**PROVIDED PASSAGE:**
This is a rush transcript. Copy may not be in its final form.
NERMEEN SHAIKH: In a major escalation in the U.S.-Israeli war on Iran, Israel bombed Iran’s South Pars gas field, the largest known natural gas reserve in the world. Iran responded by attacking key energy infrastructure in Qatar, Saudi Arabia, Kuwait and the United Arab Emirates. Iran launched two attacks in Qatar on Ras Laffan, the largest liquefied natural gas production facility in the world.
AMY GOODMAN: Israel’s attack on South Pars comes days after Israel assassinated three more top Iranian figures: Iran’s security chief, Ali Larijani; Iran’s intelligence chief, Esmail Khatib; and the head of the Basij military, Gholamreza Soleimani.
In the latest sign the war on Iran could be just beginning, Reuters is reporting President Trump is considering deploying thousands of more U.S. troops to the Middle East. The Pentagon has also asked for $200 billion from Congress.

**GIVEN MATERIAL:**
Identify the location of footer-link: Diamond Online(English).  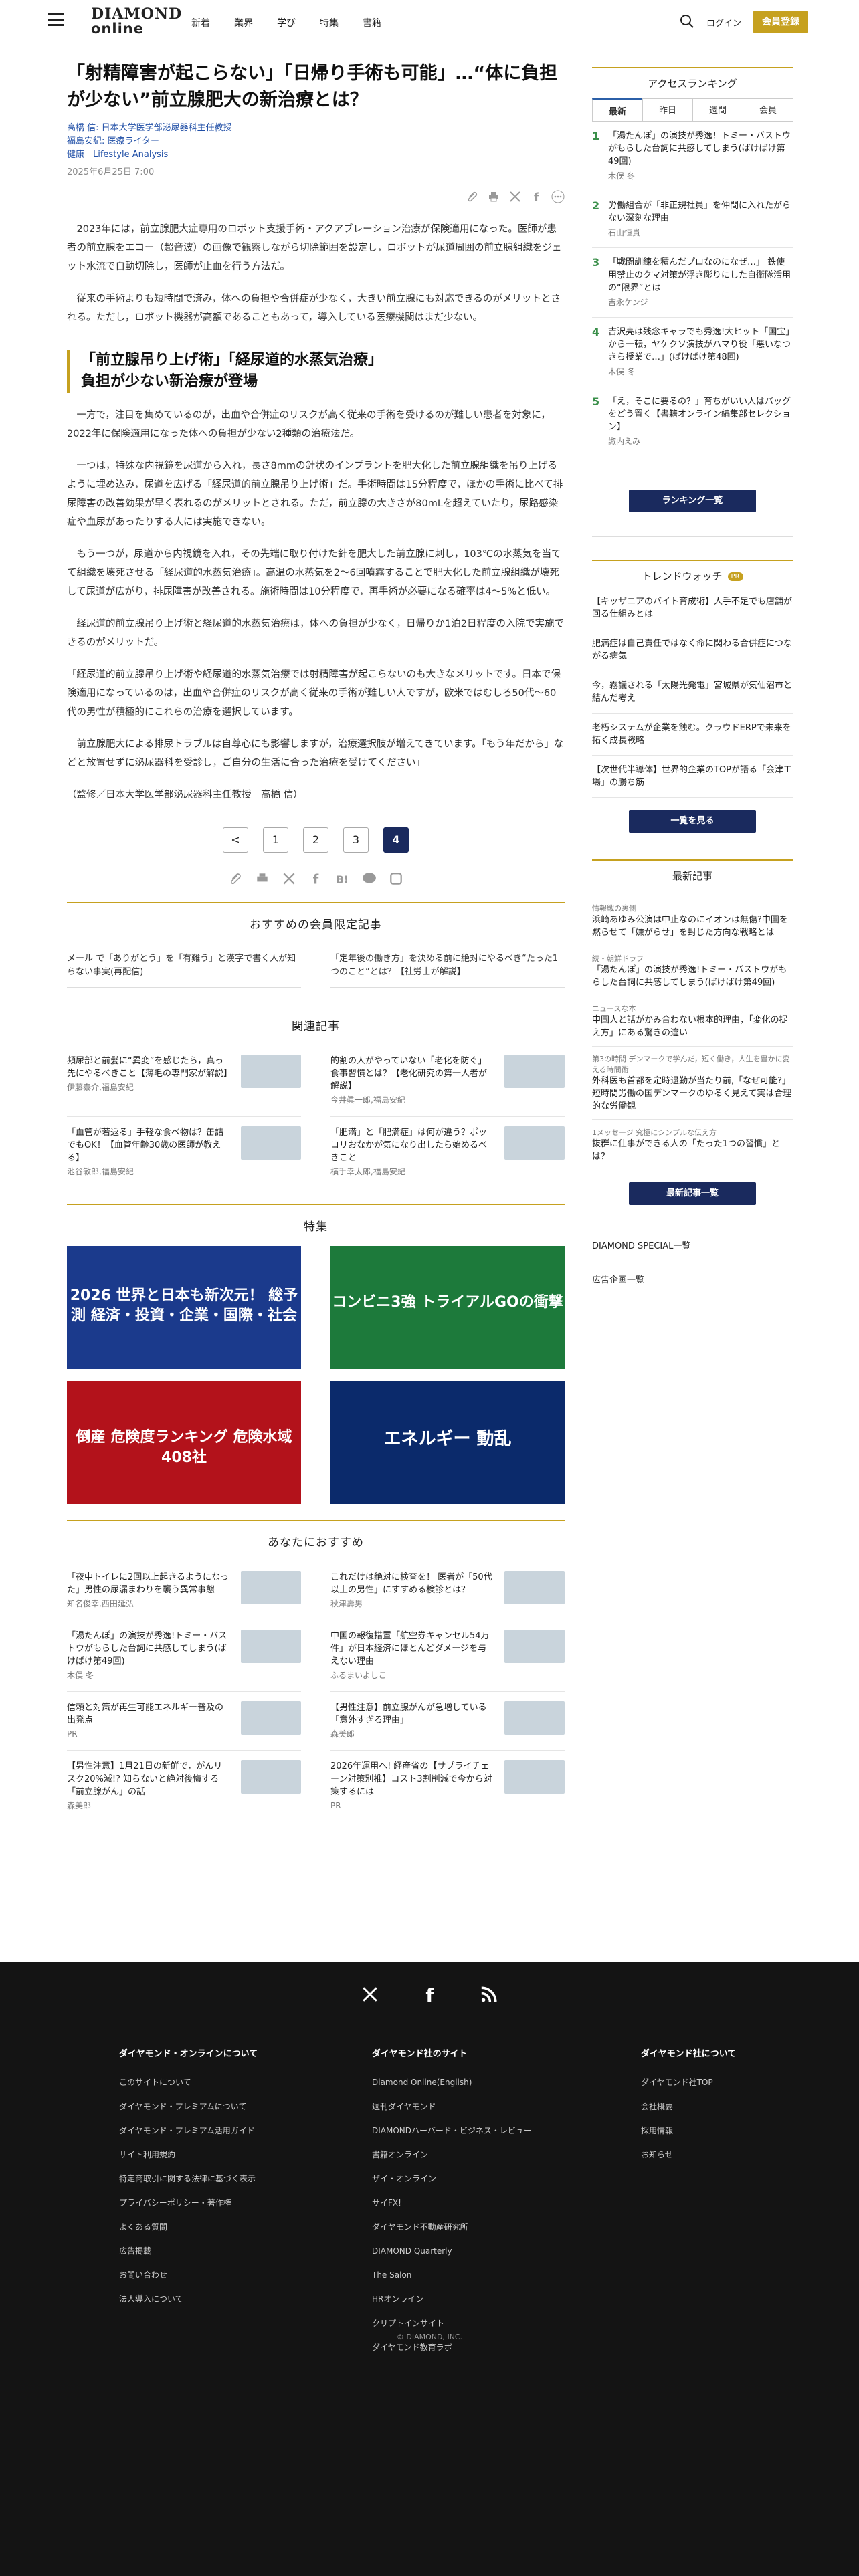
(452, 2082). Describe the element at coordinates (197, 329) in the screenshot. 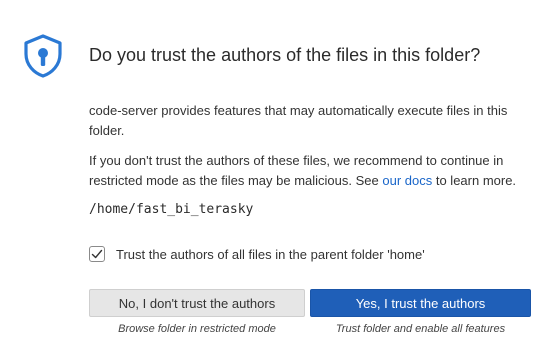

I see `dont-trust-caption: Browse folder in restricted mode` at that location.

**ACTIVITIES:**
[1] Copy the Iran war transcript from "This is a rush" to "military, Gholamreza Soleimani.".
[2] Answer these questions using the Iran war transcript.
(a) Which gas field did Israel bomb?
(b) Who was Iran's intelligence chief who was assassinated?
(c) How much money has the Pentagon asked Congress for?
[3] Continue the Iran war transcript from its last sentence.
The data comes from a different source than the transcript.

**ANSWERS TO THE PROBLEMS:**
[1]
This is a rush transcript. Copy may not be in its final form.
NERMEEN SHAIKH: In a major escalation in the U.S.-Israeli war on Iran, Israel bombed Iran’s South Pars gas field, the largest known natural gas reserve in the world. Iran responded by attacking key energy infrastructure in Qatar, Saudi Arabia, Kuwait and the United Arab Emirates. Iran launched two attacks in Qatar on Ras Laffan, the largest liquefied natural gas production facility in the world.
AMY GOODMAN: Israel’s attack on South Pars comes days after Israel assassinated three more top Iranian figures: Iran’s security chief, Ali Larijani; Iran’s intelligence chief, Esmail Khatib; and the head of the Basij military, Gholamreza Soleimani.

[2]
(a) South Pars
(b) Esmail Khatib
(c) $200 billion

[3]
We’re joined now by Vali Nasr, an Iranian American professor of international affairs and Middle East studies at Johns Hopkins School of Advanced International Studies, SAIS. He’s the author of Iran’s Grand Strategy: A Political History. His recent piece for the Financial Times is headlined “Iran is playing a long game.” He’s joining us from Washington, D.C.
Thank you so much for being with us, Professor. If you can start off by saying exactly what you mean? I think something that people in the United States hear very little of: What is Iran’s long game? Tell us about who you believe the leadership is right now in Iran, and what they are doing.
VALI NASR: Iran is following a strategy that was conceived after the June war, the 12-Day War they had with Israel. And it’s being implemented systematically by commanders, decision-makers in government and in the military. It’s not dependent on one decision-maker, as we saw that Israel killed Iran’s supreme leader, and yet Iran was immediately able to retaliate and engage in the war. Iran has established a way of governing and fighting which is called mosaic military strategy, mosaic government management, which is not dependent on one person.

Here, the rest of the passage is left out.